* Excerpt provided *
%%

Are you sure the mobile device you use is absolutely safe so that even the financial transactions can be conducted via this?
Sure enough, the technologies that support mobile and data communication via this have evolved a great deal, the security methods associated with this also has matured accordingly. But, just as the mobile devices have become indispensible in today’s world, their sheer numbers and the complexities associated also raises more issues and questions, prominent being the unauthorized access to the mobile data.
Here we discuss some possibilities.
Loop-hole slide trough, brute-force and other systematic attacks that were aimed at your good old PC is now being reformulated to target your mobile devices as well.
Some possible modes and channels are…
System Vulnerabilities
Many manufacturers embed device management tools to remotely configure and update their mobile devices, and for these manufacturers, production of many of these applications in-house poses many headaches. Alternatively, outsourcing also reduces overheads.
This scenario opens up many possibilities, which hackers capitalize sooner or later.
This happens when a new software application gets installed into the system. Among the ways are duping the user, which results in user knowingly installs it but, without knowing the consequences. Many a time malwares piggyback on other applications and games also. Malware attacks on mobile devices are on a steady raise.
A story that trickled out some time back is the hacking of the accounts of then CIA director John Brennan and many other top end intelligence officials by a teenage hacker group.
Yes, we are talking about military grade espionage, and you know, in comparison, to breach into a simple mobile device is by and large a simple affair. Many malwares have the ability to redirect or forward messages, photos, contact details, charting locations etc.
In the yester age of laptop mailing, SSL and TLS offered excellent security for the common but sophisticated key loggers were able to circumvent these in-transit security layers by tapping into the system at the data entry stage itself.
In the mobile device scenario also there is reason for apprehension as these circumvention strategies evolve. Apart from key loggers, it’s also possible to mislead the victim to allow a draw over and take screenshots every other second. This means neither personal nor highly confidential information are no longer safe, whatever message application victim use. It’s not a big deal to bundle these screenshot files as a video or a gif and sent to any destination. This file could still be much smaller than many of the common videos we share via chat apps.
Some Nigerian and Russian hacker groups, it is heard, have even started reselling this as a service. It is unfortunate many of the devices out there are already compromised due to system vulnerabilities itself, let alone additional malwares. A move by the Government of India to curtail the sales of some Chinese brands of mobile phones should be seen in this light. There are reasons to doubt the inclusion of intentional black hat coding in these phones’s OS itself.
Only recently Google banned many hundreds of apps from play store and many of them were also very popular. This action was based on complaints and because of the possibilities for unethical behavior pattern these apps are embedded with. Again, unfortunately, many of the mobile phones already carry apps of this class. But, whatever banned is just a meager number considering there are literally many thousands of these apps floating around in and out of play store.
This involves using baits to make the mobile user initiate certain actions like clicking links, filling masqueraded forms etc. This could be presented as exceptional offers from well known organizations were the users are invited to follow in and sometimes, fill in certain details. Victims usually end up divulging personal information.
The users are also invited to follow links as a part of apparently fun filled games or to try out free trial software that could contain malware. This can compromise user’s phone or other devices.

%%

* Task 1 *
Translate this sentence from the mobile security article into Spanish: "Victims usually end up divulging personal information."
* Task 2 *
Please retype everything in the mobile security article from "Are you sure" down to "discuss some possibilities.".

* Entries shown *

%%

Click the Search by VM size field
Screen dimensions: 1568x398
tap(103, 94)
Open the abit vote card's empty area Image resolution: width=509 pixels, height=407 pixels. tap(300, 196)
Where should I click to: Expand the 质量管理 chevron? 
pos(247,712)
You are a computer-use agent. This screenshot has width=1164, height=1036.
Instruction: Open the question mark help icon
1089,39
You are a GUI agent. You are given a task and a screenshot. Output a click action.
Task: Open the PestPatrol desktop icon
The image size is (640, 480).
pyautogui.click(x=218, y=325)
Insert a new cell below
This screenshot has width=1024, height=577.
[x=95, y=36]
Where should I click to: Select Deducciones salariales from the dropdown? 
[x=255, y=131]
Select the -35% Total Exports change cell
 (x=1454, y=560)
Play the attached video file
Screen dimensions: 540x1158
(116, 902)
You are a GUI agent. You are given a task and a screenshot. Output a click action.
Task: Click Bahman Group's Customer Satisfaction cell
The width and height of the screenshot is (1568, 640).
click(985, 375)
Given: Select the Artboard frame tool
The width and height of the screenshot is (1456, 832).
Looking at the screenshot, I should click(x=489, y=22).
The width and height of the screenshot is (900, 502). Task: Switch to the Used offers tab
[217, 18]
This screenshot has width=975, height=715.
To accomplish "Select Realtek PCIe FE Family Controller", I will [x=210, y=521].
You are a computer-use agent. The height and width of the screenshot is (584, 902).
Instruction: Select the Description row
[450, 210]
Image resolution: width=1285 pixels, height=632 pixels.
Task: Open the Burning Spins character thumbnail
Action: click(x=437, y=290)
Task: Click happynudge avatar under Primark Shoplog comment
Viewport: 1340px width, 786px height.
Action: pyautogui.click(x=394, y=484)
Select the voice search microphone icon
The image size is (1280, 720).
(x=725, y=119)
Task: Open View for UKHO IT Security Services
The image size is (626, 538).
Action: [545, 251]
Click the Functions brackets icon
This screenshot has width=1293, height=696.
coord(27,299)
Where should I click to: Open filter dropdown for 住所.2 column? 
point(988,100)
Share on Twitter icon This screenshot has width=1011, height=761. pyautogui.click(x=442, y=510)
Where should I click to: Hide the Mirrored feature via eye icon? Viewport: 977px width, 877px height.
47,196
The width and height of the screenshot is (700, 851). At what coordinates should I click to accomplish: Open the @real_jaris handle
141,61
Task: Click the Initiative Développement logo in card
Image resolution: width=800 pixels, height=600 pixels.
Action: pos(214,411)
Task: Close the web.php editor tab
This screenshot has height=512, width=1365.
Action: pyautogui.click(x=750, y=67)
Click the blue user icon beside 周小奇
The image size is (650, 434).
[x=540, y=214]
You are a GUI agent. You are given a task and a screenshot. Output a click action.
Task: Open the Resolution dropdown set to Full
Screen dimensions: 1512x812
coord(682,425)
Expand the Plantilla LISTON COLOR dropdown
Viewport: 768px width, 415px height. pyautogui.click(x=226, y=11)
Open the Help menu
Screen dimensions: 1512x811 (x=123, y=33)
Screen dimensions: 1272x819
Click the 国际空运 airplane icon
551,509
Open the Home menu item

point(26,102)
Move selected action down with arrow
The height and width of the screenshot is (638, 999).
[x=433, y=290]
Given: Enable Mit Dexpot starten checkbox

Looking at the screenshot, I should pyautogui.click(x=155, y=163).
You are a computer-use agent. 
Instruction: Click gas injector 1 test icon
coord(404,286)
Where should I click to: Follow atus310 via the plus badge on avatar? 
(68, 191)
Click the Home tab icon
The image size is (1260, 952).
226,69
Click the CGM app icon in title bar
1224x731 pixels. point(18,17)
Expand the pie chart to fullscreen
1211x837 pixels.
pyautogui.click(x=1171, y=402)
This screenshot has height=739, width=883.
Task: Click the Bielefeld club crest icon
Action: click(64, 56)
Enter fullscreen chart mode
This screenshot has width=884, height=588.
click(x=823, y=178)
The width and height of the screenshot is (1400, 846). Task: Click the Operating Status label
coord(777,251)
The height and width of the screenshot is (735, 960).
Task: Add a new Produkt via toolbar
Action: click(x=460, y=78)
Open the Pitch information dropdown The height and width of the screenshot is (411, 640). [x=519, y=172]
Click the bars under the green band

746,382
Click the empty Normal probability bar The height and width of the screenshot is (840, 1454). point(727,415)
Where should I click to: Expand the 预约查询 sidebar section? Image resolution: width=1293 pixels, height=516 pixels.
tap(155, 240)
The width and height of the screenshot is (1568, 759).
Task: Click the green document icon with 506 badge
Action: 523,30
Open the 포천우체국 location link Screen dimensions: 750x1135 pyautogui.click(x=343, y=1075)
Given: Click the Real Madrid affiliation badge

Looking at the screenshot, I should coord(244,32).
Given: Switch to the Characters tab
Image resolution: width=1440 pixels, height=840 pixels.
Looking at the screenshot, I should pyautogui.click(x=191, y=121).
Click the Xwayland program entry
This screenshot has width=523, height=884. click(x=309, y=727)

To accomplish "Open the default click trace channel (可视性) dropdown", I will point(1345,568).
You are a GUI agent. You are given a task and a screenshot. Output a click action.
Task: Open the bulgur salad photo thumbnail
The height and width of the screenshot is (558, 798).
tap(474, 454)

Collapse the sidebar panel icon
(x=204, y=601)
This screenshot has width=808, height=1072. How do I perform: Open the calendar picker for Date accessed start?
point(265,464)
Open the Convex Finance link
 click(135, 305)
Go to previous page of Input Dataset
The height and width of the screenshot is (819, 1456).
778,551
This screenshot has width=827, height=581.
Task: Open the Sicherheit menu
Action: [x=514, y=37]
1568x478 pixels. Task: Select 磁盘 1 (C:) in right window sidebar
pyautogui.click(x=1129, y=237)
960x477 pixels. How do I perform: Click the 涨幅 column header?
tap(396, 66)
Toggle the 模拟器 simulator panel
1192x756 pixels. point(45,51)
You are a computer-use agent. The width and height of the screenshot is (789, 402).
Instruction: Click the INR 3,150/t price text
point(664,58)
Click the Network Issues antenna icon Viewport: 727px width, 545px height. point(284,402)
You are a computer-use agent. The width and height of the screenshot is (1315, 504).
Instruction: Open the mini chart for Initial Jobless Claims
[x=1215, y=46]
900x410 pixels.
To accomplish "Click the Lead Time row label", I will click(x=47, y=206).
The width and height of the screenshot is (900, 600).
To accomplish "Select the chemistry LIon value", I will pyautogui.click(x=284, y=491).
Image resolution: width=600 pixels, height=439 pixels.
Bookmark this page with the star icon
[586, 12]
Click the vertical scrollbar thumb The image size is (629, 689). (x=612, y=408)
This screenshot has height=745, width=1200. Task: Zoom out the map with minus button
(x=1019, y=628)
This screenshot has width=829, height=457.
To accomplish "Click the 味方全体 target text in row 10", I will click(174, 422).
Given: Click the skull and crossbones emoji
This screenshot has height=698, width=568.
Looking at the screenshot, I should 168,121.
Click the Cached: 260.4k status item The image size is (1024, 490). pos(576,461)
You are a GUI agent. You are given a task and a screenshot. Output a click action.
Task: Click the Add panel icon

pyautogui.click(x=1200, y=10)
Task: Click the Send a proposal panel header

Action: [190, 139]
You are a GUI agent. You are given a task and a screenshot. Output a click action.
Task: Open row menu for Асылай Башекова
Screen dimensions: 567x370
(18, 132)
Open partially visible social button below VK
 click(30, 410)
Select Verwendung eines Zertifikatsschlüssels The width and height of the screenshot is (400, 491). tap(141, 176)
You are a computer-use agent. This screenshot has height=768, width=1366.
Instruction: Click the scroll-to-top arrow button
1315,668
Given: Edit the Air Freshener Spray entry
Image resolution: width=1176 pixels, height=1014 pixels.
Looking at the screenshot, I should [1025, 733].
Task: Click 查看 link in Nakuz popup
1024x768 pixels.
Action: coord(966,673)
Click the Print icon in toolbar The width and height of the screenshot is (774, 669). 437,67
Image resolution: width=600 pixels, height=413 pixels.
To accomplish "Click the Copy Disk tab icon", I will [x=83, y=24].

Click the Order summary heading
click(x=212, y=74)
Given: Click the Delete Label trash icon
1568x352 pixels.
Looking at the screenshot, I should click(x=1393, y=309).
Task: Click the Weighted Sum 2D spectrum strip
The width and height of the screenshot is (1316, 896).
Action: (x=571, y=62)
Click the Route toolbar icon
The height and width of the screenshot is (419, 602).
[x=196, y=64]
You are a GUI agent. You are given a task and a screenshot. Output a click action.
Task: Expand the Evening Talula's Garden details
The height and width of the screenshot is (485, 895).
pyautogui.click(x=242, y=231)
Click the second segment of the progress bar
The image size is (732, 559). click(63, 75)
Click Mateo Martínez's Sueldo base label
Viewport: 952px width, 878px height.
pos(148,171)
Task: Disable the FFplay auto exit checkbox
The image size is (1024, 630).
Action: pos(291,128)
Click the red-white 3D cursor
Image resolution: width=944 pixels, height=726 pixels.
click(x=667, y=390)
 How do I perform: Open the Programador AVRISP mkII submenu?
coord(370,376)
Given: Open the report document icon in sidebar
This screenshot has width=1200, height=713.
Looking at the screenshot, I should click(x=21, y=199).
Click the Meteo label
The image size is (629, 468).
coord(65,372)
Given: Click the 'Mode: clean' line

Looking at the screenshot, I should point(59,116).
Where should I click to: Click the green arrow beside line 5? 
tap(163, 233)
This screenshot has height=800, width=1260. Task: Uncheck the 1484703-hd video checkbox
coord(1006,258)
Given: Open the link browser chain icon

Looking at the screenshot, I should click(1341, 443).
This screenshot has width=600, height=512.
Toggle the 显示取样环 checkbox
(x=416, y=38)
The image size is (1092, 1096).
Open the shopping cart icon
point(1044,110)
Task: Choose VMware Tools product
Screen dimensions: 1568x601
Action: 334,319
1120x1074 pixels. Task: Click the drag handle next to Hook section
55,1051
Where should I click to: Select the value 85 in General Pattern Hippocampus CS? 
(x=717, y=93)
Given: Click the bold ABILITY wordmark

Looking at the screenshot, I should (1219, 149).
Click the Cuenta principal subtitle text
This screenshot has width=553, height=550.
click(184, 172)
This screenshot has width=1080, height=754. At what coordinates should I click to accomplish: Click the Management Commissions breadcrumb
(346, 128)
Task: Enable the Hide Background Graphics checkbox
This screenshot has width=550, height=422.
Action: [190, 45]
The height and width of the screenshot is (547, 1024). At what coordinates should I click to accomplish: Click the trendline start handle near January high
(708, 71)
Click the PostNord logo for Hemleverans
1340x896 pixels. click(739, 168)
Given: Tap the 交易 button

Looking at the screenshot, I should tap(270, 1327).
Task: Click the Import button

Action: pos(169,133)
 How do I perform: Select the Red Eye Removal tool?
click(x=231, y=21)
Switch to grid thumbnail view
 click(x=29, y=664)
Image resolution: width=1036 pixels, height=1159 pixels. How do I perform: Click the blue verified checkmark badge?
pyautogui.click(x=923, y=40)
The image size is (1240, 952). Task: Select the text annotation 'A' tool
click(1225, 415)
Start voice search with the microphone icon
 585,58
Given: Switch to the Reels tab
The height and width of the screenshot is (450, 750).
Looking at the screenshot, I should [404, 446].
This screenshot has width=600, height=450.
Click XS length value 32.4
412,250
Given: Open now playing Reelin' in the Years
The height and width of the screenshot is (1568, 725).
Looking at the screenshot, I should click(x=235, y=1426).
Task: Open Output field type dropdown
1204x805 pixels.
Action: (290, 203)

%%

* Your response 1 *
Las víctimas suelen terminar divulgando información personal.

* Your response 2 *
Are you sure the mobile device you use is absolutely safe so that even the financial transactions can be conducted via this?
Sure enough, the technologies that support mobile and data communication via this have evolved a great deal, the security methods associated with this also has matured accordingly. But, just as the mobile devices have become indispensible in today’s world, their sheer numbers and the complexities associated also raises more issues and questions, prominent being the unauthorized access to the mobile data.
Here we discuss some possibilities.